How to type PDF files

max1836 · May 15, 2013

Is there some way with Zotero, or some other tool, which will automagically create a "type" list for PDF files?

I've been collecting PDF files for a while. Many were just images in a pdf filetype wrapper. Now some of those have become "full text" articles where you can search text, highlite and so on. I would like to replace some of those old files if possible.

My thought was first just to brute force it by manually opening each and tagging with a type.(I have about 1500 so far..). But I'm wondering f there is a more cleaver solution to this problem.

adamsmith · May 15, 2013

you mean something like this?
http://www.zotero.org/support/retrieve_pdf_metadata

max1836 · May 15, 2013

Thanks for answering, but I knew about that nifty part of Zotero.

Look at pdf file you can download from this webpage:
http://projecteuclid.org/euclid.aoms/1177731283
JSTOR: links.jstor.org

The pages inside the pdf file are just images. With acrobat reader you can't swipe text to cut and past. You can't highlite parts of the article.

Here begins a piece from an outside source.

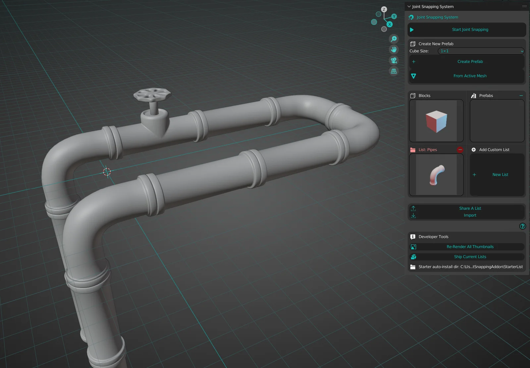
Task: Toggle the perspective grid viewport icon
Action: coord(394,71)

I'm looking for a way to tell if the article inside the pdf file is "full text" or just "images."

----

As I said earlier I know that I can spin through all the pdf files and tag them manually. But I'd like to find the 10% that are just images without opening them all.

adamsmith · May 15, 2013

not as easy as it probably should be, but you can look at this post:
https://forums.zotero.org/discussion/6019/finding-unindexed-items/#Item_4

max1836 · May 16, 2013

Thanks again for a good tip. I thought maybe I could just spin through the list of PDFs and look to see if the file was indexed. That works but only to a small extent.

!@#$%^ Jstor put a copy page on a lot of the "old" pdf files that I have. Since "something" was indexed, the the pdf file shows as indexed, even though the "real article" within the pdf file is just images.

I probably only have about 150 papers that I really care about so I'll spin through those manually.

I did notice that when retrieving pdf metadata that Zotero does detect files with no OCR text all. It would be nice if this was flagged on item record somehow. This probably the road of good intentions which leads to total chaos. Some pdf files are password locked. So I'm not sure how many categories of pdf files you'd need, nor how a program would detect them all.